> Short problem A
Please reproduce the full passage on Viking dress and the museum longhouse word for word.

> Supplied text
I wonder how many Vikings marched off to war in a shirt and trousers their mammies made for them? Last year the museum provided me with an outfit. This year however, I came prepared with an outfit made entirely by my own mother. Personal dress can often be the defining aspect of one’s culture or one’s own status. To Dickens’ musing, even poor Oliver Twist, in that single moment when newly born and wrapped in just a blanket, might have been the child of a nobleman or a beggar. But no stranger could have determined his role in society until he was enveloped in a pair of old calico robes, which had yellowed in the same service – badging and ticketing him as a parish child; a pauper; to be despised by all and pitied by none.
“I wonder how many Vikings marched off to war in a shirt and trousers their mammies made for them?”
The artefacts that once dressed and shaped the atmospheres of the past, are no longer in their original contexts. They have become darkened with age, time has removed them from the bustlings of daily life and they are left in places to stand, untouched and deadly silent. In the Longhouse however, atmosphere is everything, and if the atmosphere created here is anything similar to that of the original family’s in the 8th century, then it must have truly been a magnificent one. The dynamic here would not strictly be considered reenactment, neither is it the same as living history. But, by the time each visitor has reached the reconstructed longhouse, they have seen already the original objects from the excavations at Borg; now suspended in time behind glass. They have also seen the excavation site; a rather cold and windy excuse to see a large pockmarked crater of postholes.

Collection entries

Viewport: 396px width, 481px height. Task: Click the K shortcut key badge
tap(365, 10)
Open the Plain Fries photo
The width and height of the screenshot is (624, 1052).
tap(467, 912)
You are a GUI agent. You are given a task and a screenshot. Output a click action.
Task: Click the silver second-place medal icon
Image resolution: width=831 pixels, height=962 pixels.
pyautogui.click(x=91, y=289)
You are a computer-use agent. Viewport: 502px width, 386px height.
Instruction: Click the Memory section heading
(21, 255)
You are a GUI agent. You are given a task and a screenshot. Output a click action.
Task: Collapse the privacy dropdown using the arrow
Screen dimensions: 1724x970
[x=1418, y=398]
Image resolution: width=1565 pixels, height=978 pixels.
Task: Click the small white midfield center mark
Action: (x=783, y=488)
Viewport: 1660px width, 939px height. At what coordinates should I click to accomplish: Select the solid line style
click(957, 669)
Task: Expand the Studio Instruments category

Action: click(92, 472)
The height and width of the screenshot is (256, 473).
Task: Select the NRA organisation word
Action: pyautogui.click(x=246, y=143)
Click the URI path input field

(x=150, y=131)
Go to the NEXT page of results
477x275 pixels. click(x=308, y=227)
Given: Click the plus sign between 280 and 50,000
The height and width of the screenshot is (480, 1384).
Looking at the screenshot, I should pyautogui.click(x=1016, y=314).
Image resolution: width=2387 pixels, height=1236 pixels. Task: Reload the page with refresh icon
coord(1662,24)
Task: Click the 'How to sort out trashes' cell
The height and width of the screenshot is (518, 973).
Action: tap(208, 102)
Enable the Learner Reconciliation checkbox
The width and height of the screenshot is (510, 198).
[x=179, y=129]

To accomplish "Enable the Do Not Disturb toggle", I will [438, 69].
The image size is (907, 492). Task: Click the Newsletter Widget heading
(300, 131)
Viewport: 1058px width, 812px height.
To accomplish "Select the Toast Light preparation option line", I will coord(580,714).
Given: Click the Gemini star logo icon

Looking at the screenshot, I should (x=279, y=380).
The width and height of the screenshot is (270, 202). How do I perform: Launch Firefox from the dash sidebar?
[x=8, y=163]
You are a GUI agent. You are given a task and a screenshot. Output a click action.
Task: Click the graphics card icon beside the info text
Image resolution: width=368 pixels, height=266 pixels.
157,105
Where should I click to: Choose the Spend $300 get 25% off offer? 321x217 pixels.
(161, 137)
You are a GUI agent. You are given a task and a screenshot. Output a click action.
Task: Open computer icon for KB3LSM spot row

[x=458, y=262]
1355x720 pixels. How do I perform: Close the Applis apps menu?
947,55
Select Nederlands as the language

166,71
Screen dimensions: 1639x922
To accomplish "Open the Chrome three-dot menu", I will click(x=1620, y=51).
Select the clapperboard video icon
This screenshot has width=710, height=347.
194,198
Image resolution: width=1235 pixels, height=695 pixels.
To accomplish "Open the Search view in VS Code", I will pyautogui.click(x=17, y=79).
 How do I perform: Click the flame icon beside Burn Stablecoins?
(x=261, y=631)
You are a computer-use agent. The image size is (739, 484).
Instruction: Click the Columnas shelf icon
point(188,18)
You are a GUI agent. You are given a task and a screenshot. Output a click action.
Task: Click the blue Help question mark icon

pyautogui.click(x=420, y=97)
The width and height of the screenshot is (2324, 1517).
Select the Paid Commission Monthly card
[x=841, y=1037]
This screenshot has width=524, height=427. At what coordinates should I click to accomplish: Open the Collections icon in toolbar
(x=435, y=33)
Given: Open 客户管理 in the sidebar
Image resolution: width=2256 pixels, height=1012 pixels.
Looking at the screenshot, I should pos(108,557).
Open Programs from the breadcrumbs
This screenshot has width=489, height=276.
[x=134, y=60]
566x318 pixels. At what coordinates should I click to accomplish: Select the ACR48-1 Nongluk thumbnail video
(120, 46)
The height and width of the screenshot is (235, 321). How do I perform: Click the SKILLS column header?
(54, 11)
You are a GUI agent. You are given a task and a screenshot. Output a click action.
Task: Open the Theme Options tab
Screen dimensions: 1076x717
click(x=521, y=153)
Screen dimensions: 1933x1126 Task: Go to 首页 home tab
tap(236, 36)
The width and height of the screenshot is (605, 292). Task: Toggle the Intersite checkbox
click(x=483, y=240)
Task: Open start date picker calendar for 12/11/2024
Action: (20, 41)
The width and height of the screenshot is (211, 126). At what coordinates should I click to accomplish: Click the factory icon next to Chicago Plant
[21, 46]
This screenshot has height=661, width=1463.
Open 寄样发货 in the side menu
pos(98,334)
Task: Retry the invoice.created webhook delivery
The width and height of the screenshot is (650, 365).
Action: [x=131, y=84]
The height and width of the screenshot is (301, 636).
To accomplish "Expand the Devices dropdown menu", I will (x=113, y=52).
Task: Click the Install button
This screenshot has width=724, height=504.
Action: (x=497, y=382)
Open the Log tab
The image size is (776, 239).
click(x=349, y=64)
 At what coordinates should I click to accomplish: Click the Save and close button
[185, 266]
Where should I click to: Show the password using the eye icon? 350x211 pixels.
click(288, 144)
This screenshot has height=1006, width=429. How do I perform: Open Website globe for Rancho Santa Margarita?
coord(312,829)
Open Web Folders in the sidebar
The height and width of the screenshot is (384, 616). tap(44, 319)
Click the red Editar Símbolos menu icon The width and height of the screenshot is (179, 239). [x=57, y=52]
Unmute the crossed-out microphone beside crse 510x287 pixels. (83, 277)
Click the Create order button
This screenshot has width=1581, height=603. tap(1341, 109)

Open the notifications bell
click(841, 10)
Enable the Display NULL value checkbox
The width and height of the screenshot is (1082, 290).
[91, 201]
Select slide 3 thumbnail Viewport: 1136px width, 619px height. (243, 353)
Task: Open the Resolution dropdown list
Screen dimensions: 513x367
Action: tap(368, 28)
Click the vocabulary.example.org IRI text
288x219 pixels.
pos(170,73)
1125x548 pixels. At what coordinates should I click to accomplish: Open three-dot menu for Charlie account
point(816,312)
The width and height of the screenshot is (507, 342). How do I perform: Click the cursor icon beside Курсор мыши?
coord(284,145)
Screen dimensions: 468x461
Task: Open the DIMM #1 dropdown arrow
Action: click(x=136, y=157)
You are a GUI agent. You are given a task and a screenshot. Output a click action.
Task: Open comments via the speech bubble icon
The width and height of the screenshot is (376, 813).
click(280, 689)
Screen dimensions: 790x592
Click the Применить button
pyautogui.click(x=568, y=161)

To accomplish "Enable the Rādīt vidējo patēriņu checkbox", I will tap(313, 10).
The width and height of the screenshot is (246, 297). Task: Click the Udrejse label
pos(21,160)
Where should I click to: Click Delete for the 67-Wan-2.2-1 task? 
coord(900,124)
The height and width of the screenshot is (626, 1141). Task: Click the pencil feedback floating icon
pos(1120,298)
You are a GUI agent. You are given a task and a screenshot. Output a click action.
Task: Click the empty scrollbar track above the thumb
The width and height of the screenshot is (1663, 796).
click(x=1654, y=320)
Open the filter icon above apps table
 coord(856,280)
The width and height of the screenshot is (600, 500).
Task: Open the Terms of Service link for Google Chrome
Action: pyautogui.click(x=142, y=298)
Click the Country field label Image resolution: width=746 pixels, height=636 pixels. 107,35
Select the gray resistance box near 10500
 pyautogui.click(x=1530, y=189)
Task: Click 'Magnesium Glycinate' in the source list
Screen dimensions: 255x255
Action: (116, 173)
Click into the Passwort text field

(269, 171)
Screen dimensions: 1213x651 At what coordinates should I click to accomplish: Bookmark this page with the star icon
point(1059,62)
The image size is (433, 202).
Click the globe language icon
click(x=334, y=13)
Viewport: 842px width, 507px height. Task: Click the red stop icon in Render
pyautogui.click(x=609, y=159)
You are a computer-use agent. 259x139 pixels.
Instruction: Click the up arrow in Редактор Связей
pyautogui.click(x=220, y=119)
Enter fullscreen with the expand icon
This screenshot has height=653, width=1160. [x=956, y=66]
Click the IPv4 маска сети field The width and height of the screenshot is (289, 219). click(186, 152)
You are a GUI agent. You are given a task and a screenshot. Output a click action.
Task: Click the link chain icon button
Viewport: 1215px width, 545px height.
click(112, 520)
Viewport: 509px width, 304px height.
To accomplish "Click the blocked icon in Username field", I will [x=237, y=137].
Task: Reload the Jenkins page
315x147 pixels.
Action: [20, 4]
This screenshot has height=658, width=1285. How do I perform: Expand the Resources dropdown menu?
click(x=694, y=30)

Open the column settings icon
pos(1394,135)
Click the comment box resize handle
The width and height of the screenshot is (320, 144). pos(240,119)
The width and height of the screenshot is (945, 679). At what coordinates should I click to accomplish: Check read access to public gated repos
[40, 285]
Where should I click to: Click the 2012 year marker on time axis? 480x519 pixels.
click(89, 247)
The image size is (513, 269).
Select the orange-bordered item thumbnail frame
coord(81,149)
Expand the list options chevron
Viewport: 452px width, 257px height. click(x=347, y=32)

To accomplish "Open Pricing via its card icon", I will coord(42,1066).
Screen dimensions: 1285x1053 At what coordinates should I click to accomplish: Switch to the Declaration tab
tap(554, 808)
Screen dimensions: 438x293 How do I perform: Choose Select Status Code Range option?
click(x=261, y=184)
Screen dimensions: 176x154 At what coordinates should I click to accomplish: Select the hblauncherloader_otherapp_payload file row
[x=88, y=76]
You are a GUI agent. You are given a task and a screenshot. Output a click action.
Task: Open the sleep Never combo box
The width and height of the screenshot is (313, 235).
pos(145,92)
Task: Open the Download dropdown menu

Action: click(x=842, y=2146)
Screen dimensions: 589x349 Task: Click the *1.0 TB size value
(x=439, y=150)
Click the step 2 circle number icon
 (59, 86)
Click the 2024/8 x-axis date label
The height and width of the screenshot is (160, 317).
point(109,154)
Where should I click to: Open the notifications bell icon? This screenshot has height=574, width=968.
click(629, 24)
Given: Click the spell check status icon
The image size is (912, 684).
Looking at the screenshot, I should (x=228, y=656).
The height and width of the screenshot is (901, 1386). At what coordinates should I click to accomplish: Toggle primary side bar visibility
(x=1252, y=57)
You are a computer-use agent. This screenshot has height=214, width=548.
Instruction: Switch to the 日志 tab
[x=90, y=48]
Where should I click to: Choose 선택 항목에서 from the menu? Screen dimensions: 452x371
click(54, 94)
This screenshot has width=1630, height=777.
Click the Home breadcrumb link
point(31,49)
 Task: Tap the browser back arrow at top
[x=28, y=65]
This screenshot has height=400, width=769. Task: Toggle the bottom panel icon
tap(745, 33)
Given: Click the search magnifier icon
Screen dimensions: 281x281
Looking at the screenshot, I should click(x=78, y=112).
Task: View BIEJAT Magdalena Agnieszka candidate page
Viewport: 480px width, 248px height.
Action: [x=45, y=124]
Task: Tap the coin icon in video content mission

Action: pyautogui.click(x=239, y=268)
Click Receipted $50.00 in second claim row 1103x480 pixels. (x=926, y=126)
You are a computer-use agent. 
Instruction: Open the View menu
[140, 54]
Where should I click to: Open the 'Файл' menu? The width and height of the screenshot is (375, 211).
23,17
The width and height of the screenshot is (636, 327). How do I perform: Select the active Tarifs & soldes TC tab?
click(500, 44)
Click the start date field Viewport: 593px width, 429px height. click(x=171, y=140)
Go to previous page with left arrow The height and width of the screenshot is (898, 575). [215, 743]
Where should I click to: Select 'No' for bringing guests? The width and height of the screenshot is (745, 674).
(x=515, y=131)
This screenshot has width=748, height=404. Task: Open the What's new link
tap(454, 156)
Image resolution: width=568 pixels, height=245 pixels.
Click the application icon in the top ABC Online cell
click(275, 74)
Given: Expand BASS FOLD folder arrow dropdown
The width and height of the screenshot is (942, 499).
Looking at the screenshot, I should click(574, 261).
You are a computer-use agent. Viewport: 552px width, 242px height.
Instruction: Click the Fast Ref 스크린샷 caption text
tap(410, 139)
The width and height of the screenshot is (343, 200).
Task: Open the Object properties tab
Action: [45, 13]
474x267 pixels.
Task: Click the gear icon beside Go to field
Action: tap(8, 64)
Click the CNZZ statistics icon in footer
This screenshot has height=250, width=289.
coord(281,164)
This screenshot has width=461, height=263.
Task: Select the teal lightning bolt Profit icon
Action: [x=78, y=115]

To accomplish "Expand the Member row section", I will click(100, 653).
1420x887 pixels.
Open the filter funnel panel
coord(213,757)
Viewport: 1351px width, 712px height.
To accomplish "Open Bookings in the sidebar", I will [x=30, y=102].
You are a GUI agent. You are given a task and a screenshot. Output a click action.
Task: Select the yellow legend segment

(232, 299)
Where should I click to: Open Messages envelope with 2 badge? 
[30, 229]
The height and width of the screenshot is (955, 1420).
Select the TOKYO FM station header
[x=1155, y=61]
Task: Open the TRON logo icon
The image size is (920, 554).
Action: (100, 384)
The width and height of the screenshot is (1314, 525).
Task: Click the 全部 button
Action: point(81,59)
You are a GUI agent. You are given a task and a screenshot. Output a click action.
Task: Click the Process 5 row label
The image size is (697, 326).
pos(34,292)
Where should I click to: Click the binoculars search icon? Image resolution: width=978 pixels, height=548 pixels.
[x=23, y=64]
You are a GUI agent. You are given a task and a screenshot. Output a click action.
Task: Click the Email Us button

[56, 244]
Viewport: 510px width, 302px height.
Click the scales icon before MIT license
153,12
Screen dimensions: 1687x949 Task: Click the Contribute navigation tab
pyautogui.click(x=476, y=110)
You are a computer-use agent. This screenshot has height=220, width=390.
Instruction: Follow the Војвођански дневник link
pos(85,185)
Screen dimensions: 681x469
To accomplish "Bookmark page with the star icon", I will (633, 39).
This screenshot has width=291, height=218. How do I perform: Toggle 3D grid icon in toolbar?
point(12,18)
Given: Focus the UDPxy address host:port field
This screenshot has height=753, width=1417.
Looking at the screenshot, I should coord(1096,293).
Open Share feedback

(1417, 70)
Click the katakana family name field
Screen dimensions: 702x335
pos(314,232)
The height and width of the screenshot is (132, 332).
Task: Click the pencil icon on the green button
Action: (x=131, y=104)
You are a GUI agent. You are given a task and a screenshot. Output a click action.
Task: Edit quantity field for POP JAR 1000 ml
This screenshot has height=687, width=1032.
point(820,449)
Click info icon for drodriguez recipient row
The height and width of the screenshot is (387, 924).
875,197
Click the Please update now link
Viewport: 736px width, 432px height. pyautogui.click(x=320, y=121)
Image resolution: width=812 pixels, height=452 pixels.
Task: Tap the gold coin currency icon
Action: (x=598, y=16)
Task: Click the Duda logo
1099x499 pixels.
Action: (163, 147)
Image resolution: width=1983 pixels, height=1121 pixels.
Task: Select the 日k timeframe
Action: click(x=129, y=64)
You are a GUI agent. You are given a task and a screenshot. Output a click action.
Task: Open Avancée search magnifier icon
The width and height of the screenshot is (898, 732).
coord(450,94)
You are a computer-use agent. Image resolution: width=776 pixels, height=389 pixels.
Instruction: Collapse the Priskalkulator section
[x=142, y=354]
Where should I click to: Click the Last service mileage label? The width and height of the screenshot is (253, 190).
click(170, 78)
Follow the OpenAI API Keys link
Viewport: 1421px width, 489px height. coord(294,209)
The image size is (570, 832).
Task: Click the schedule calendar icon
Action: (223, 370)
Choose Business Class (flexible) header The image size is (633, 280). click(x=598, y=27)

> Short problem B
Recast the rows from the one containing "The height and width of the screenshot is (901, 1386)." through the one containing "click(54, 94)", both included, as a two-column CSV with the headers instruction and answer. Put one line per row, quote each field, and replace line breaks inside a field with spaces.

> Complete output A
I wonder how many Vikings marched off to war in a shirt and trousers their mammies made for them? Last year the museum provided me with an outfit. This year however, I came prepared with an outfit made entirely by my own mother. Personal dress can often be the defining aspect of one’s culture or one’s own status. To Dickens’ musing, even poor Oliver Twist, in that single moment when newly born and wrapped in just a blanket, might have been the child of a nobleman or a beggar. But no stranger could have determined his role in society until he was enveloped in a pair of old calico robes, which had yellowed in the same service – badging and ticketing him as a parish child; a pauper; to be despised by all and pitied by none.
“I wonder how many Vikings marched off to war in a shirt and trousers their mammies made for them?”
The artefacts that once dressed and shaped the atmospheres of the past, are no longer in their original contexts. They have become darkened with age, time has removed them from the bustlings of daily life and they are left in places to stand, untouched and deadly silent. In the Longhouse however, atmosphere is everything, and if the atmosphere created here is anything similar to that of the original family’s in the 8th century, then it must have truly been a magnificent one. The dynamic here would not strictly be considered reenactment, neither is it the same as living history. But, by the time each visitor has reached the reconstructed longhouse, they have seen already the original objects from the excavations at Borg; now suspended in time behind glass. They have also seen the excavation site; a rather cold and windy excuse to see a large pockmarked crater of postholes.

> Complete output B
instruction,answer
"The height and width of the screenshot is (901, 1386). At what coordinates should I click to accomplish: Toggle primary side bar visibility","(x=1252, y=57)"
"You are a computer-use agent. This screenshot has height=214, width=548. Instruction: Switch to the 日志 tab","[x=90, y=48]"
"Where should I click to: Choose 선택 항목에서 from the menu? Screen dimensions: 452x371","click(54, 94)"